**EXERCISE**
Please swap "Instruction" for "Command" everywhere it appears in the records below, and write the records out again with nothing else changed.

— start of DATA SHOWN —

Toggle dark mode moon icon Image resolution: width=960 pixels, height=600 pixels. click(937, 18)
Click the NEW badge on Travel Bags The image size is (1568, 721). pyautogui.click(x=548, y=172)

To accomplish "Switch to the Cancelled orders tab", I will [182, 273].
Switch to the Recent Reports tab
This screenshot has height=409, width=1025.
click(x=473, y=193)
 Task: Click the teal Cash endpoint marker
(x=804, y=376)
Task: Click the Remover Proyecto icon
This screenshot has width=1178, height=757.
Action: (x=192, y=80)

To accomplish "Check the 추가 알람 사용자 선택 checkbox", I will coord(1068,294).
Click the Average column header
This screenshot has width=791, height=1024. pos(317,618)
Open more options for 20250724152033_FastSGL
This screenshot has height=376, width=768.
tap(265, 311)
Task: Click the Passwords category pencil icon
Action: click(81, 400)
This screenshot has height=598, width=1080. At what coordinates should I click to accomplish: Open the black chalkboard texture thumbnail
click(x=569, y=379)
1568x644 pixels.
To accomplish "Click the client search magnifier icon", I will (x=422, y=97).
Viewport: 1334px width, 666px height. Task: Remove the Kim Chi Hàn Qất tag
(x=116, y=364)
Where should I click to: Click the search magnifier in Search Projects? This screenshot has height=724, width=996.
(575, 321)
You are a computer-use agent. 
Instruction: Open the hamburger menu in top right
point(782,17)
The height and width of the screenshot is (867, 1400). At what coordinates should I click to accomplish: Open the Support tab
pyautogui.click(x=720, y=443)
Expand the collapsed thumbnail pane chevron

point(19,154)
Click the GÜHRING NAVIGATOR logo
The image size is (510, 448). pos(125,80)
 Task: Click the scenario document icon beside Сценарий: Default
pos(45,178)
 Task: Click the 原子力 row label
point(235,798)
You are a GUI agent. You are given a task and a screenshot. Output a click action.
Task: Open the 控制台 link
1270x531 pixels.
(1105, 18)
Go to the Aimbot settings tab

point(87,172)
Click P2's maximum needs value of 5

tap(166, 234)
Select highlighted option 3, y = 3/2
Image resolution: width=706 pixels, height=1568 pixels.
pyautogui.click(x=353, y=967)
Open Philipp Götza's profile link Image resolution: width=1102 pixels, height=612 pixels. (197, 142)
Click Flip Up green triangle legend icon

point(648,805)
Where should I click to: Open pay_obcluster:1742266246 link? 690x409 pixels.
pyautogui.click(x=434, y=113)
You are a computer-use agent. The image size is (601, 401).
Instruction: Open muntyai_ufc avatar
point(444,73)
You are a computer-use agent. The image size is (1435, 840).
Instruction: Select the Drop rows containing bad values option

— end of DATA SHOWN —

**FINAL ANSWER**
Toggle dark mode moon icon Image resolution: width=960 pixels, height=600 pixels. click(937, 18)
Click the NEW badge on Travel Bags The image size is (1568, 721). pyautogui.click(x=548, y=172)

To accomplish "Switch to the Cancelled orders tab", I will [182, 273].
Switch to the Recent Reports tab
This screenshot has height=409, width=1025.
click(x=473, y=193)
 Task: Click the teal Cash endpoint marker
(x=804, y=376)
Task: Click the Remover Proyecto icon
This screenshot has width=1178, height=757.
Action: (x=192, y=80)

To accomplish "Check the 추가 알람 사용자 선택 checkbox", I will coord(1068,294).
Click the Average column header
This screenshot has width=791, height=1024. pos(317,618)
Open more options for 20250724152033_FastSGL
This screenshot has height=376, width=768.
tap(265, 311)
Task: Click the Passwords category pencil icon
Action: click(81, 400)
This screenshot has height=598, width=1080. At what coordinates should I click to accomplish: Open the black chalkboard texture thumbnail
click(x=569, y=379)
1568x644 pixels.
To accomplish "Click the client search magnifier icon", I will (x=422, y=97).
Viewport: 1334px width, 666px height. Task: Remove the Kim Chi Hàn Qất tag
(x=116, y=364)
Where should I click to: Click the search magnifier in Search Projects? This screenshot has height=724, width=996.
(575, 321)
You are a computer-use agent. 
Command: Open the hamburger menu in top right
point(782,17)
The height and width of the screenshot is (867, 1400). At what coordinates should I click to accomplish: Open the Support tab
pyautogui.click(x=720, y=443)
Expand the collapsed thumbnail pane chevron

point(19,154)
Click the GÜHRING NAVIGATOR logo
The image size is (510, 448). pos(125,80)
 Task: Click the scenario document icon beside Сценарий: Default
pos(45,178)
 Task: Click the 原子力 row label
point(235,798)
You are a GUI agent. You are given a task and a screenshot. Output a click action.
Task: Open the 控制台 link
1270x531 pixels.
(1105, 18)
Go to the Aimbot settings tab

point(87,172)
Click P2's maximum needs value of 5

tap(166, 234)
Select highlighted option 3, y = 3/2
Image resolution: width=706 pixels, height=1568 pixels.
pyautogui.click(x=353, y=967)
Open Philipp Götza's profile link Image resolution: width=1102 pixels, height=612 pixels. (197, 142)
Click Flip Up green triangle legend icon

point(648,805)
Where should I click to: Open pay_obcluster:1742266246 link? 690x409 pixels.
pyautogui.click(x=434, y=113)
You are a computer-use agent. The image size is (601, 401).
Command: Open muntyai_ufc avatar
point(444,73)
You are a computer-use agent. The image size is (1435, 840).
Command: Select the Drop rows containing bad values option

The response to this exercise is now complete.